EXCERPTED RECORDS:

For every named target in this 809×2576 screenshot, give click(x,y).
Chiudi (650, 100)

---

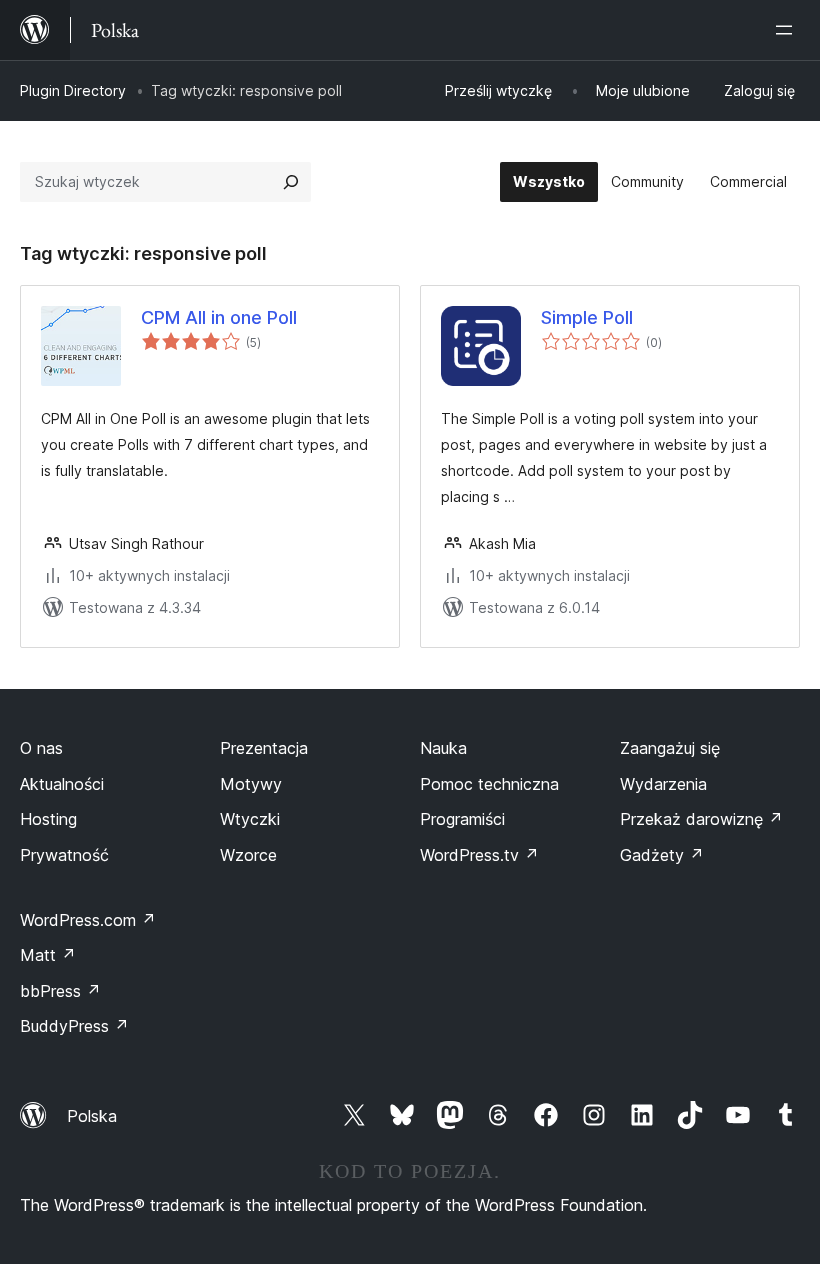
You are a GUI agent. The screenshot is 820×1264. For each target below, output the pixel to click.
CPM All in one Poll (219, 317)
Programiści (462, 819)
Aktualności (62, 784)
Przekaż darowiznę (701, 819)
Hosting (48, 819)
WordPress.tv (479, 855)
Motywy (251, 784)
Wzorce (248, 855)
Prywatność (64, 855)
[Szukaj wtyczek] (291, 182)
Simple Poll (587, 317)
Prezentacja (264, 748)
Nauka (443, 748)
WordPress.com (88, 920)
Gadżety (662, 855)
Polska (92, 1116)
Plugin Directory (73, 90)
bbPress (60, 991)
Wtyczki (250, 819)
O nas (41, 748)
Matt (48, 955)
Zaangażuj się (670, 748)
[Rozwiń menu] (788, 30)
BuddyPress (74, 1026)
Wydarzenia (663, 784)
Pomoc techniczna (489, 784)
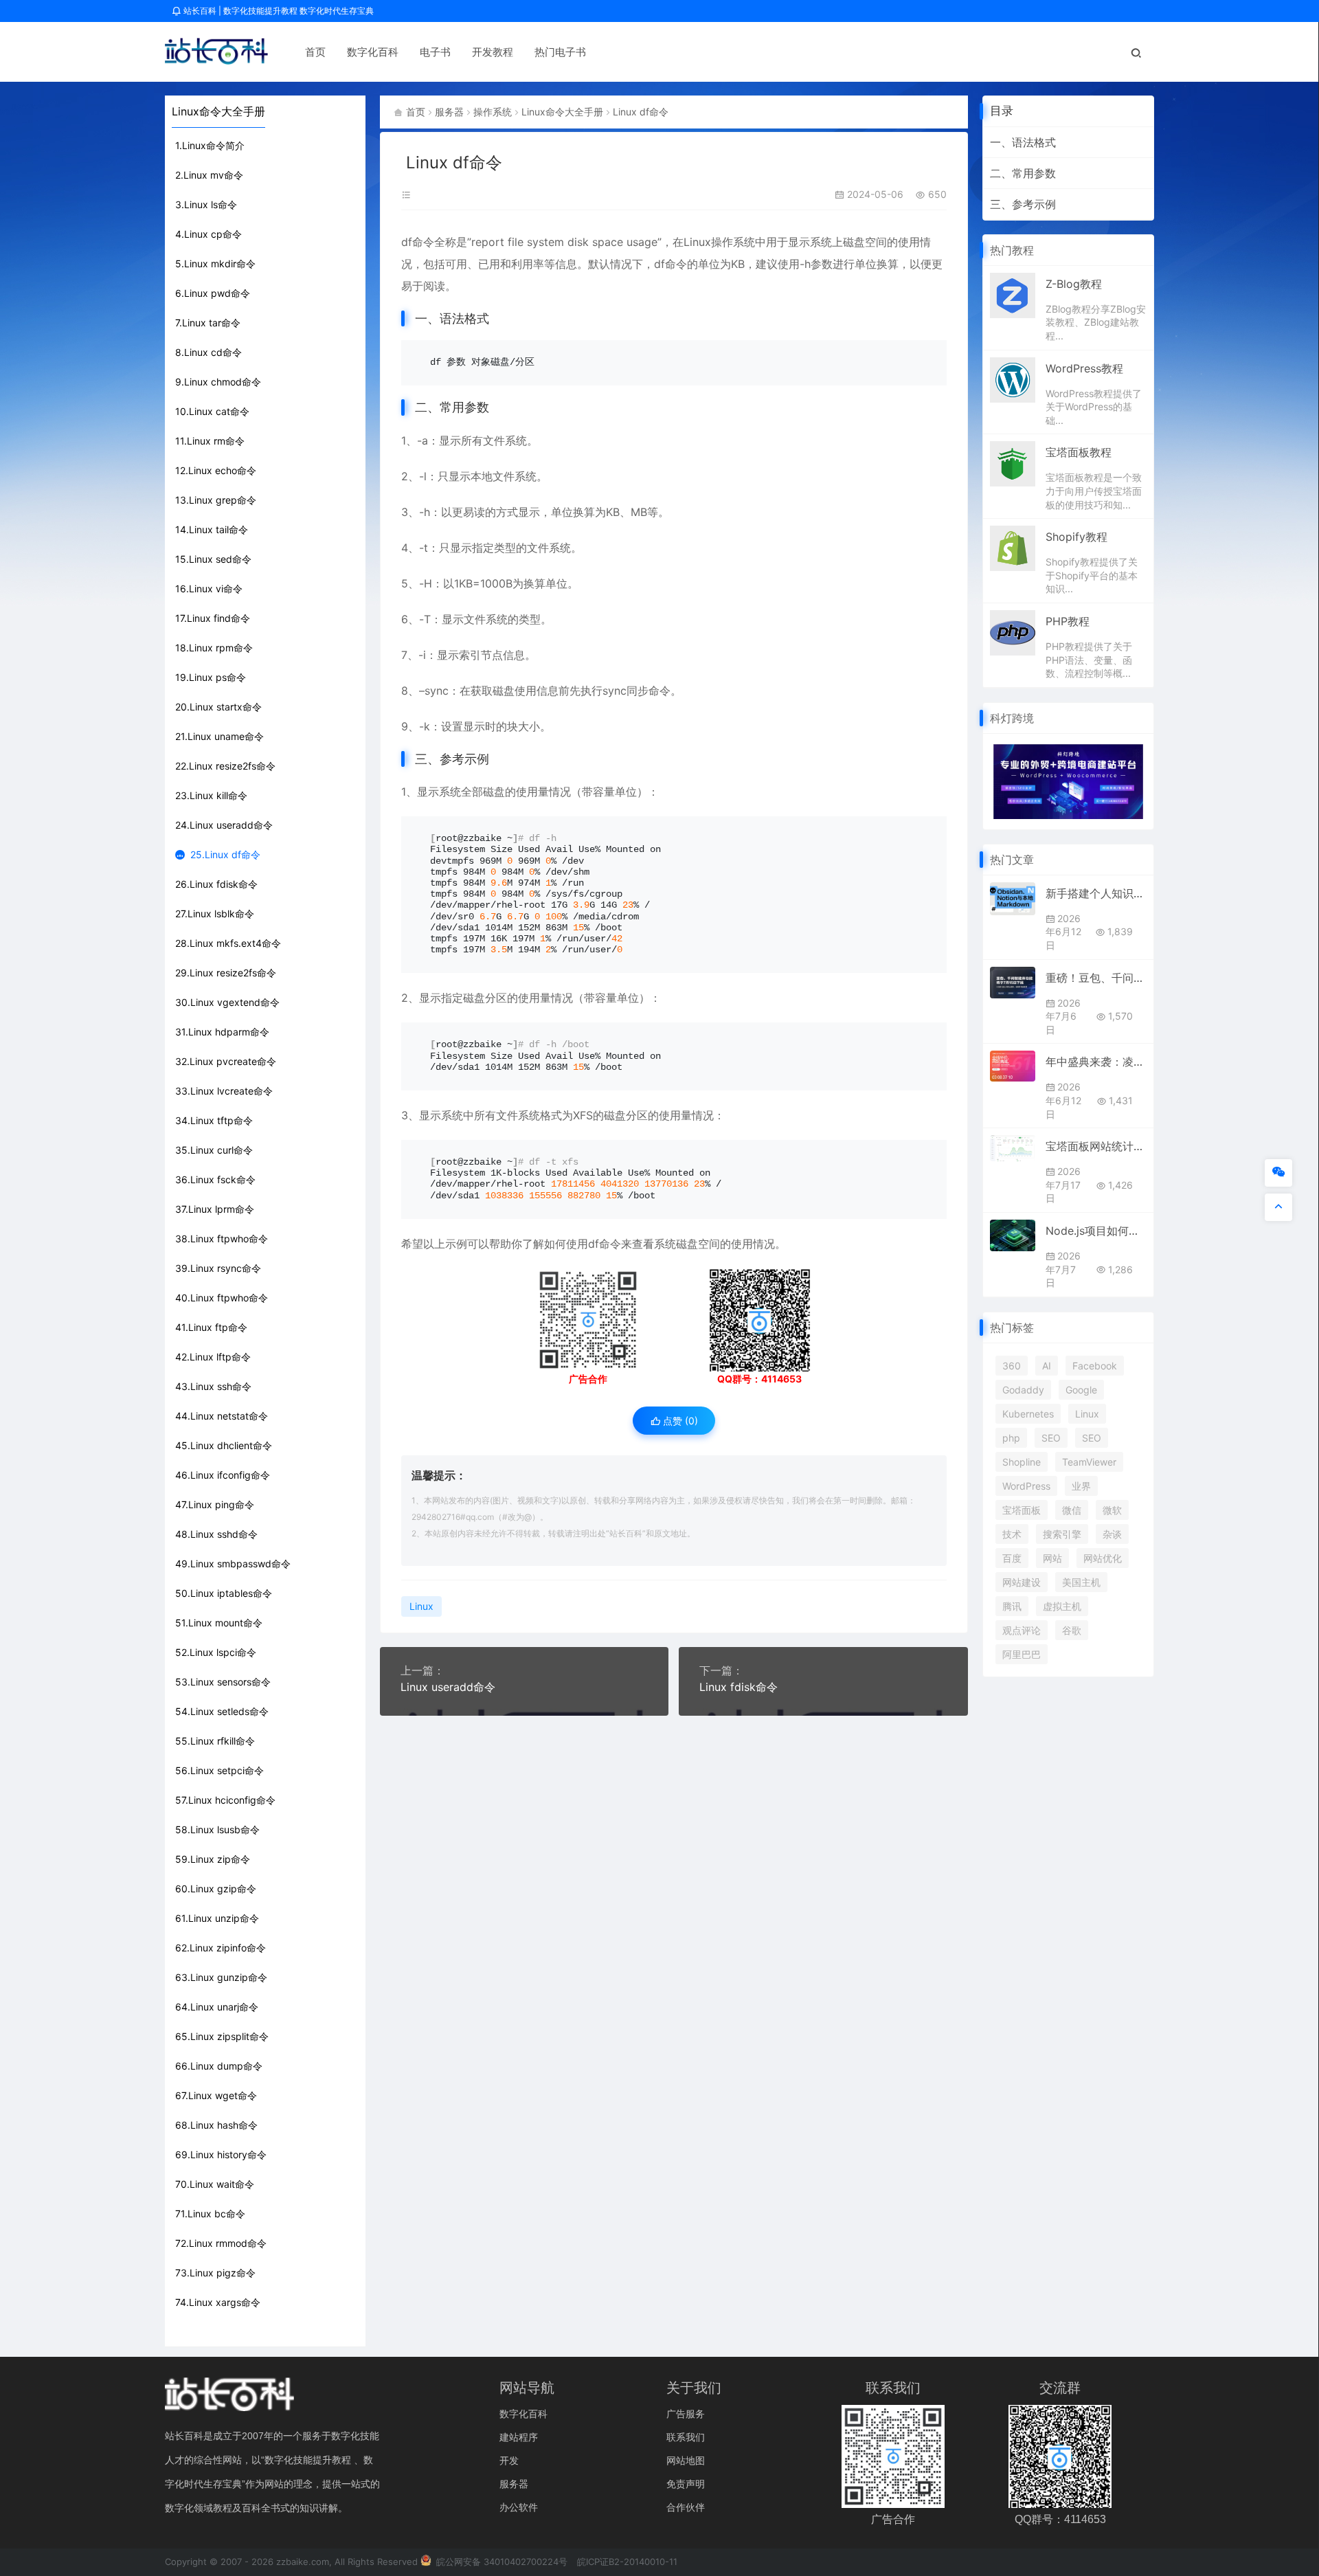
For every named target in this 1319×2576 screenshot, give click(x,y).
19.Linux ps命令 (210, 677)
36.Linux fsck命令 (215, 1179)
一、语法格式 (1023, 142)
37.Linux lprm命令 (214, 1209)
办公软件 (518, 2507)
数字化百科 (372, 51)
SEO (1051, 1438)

YOUR TASK: In the listing above, find the line with "For every named target in this 809×2576" and the line with "Chiudi (650, 100)"; output exactly those lines and all lines between them.

ANSWER:
For every named target in this 809×2576 screenshot, give click(x,y).
Chiudi (650, 100)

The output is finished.